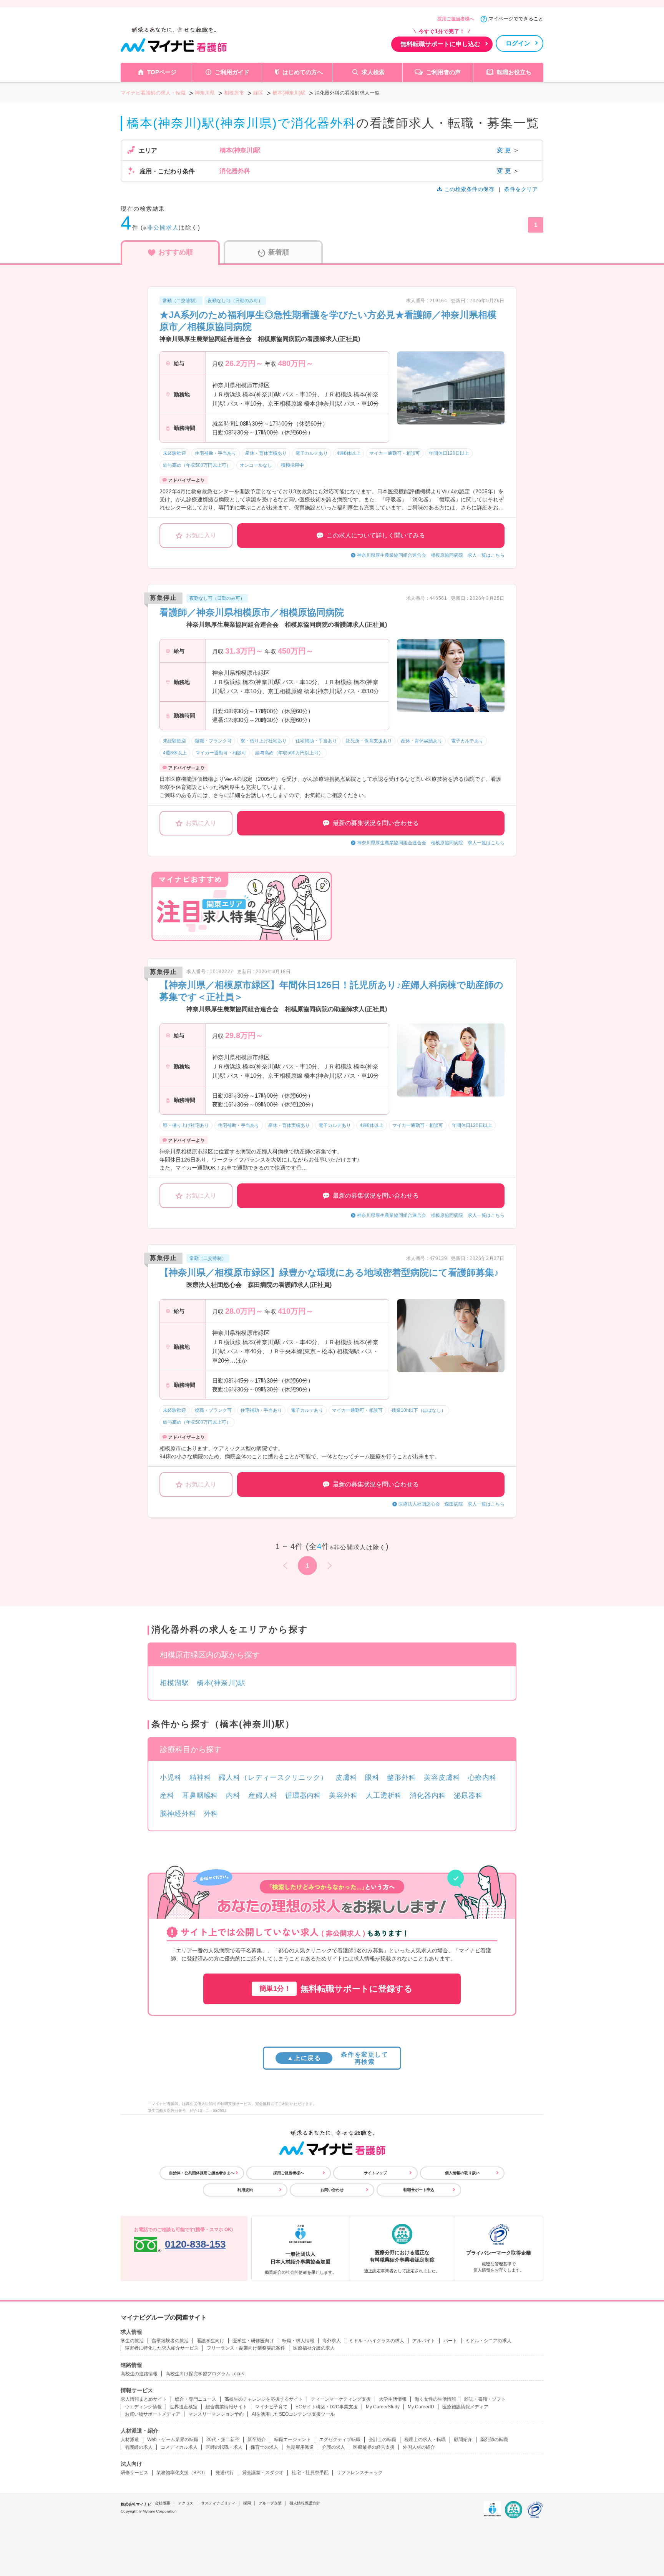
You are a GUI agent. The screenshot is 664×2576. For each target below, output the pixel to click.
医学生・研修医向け (253, 2340)
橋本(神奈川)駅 (221, 1683)
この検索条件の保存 (469, 189)
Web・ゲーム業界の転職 (172, 2439)
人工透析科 (384, 1795)
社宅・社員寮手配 (310, 2472)
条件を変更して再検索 (337, 2058)
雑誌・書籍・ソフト (485, 2399)
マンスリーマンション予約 (216, 2414)
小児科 (171, 1777)
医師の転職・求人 (224, 2447)
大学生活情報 (393, 2399)
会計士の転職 (382, 2439)
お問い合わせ (332, 2190)
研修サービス (134, 2472)
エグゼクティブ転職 (339, 2439)
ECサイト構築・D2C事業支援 (326, 2407)
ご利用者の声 (443, 72)
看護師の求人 (139, 2447)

++++++++

[What needs to be done]:
What is needed is an exact copy of all the entries above, minus the pictures.

[Response to the task]:
You are a GUI agent. The screenshot is 664×2576. For each target below, output the pixel to click.
医学生・研修医向け (253, 2340)
橋本(神奈川)駅 (221, 1683)
この検索条件の保存 (469, 189)
Web・ゲーム業界の転職 (172, 2439)
人工透析科 (384, 1795)
社宅・社員寮手配 (310, 2472)
条件を変更して再検索 (337, 2058)
雑誌・書籍・ソフト (485, 2399)
マンスリーマンション予約 (216, 2414)
小児科 (171, 1777)
医師の転職・求人 (224, 2447)
大学生活情報 (393, 2399)
会計士の転職 (382, 2439)
お問い合わせ (332, 2190)
研修サービス (134, 2472)
エグゼクティブ転職 (339, 2439)
ECサイト構築・D2C事業支援 (326, 2407)
ご利用者の声 (443, 72)
看護師の求人 (139, 2447)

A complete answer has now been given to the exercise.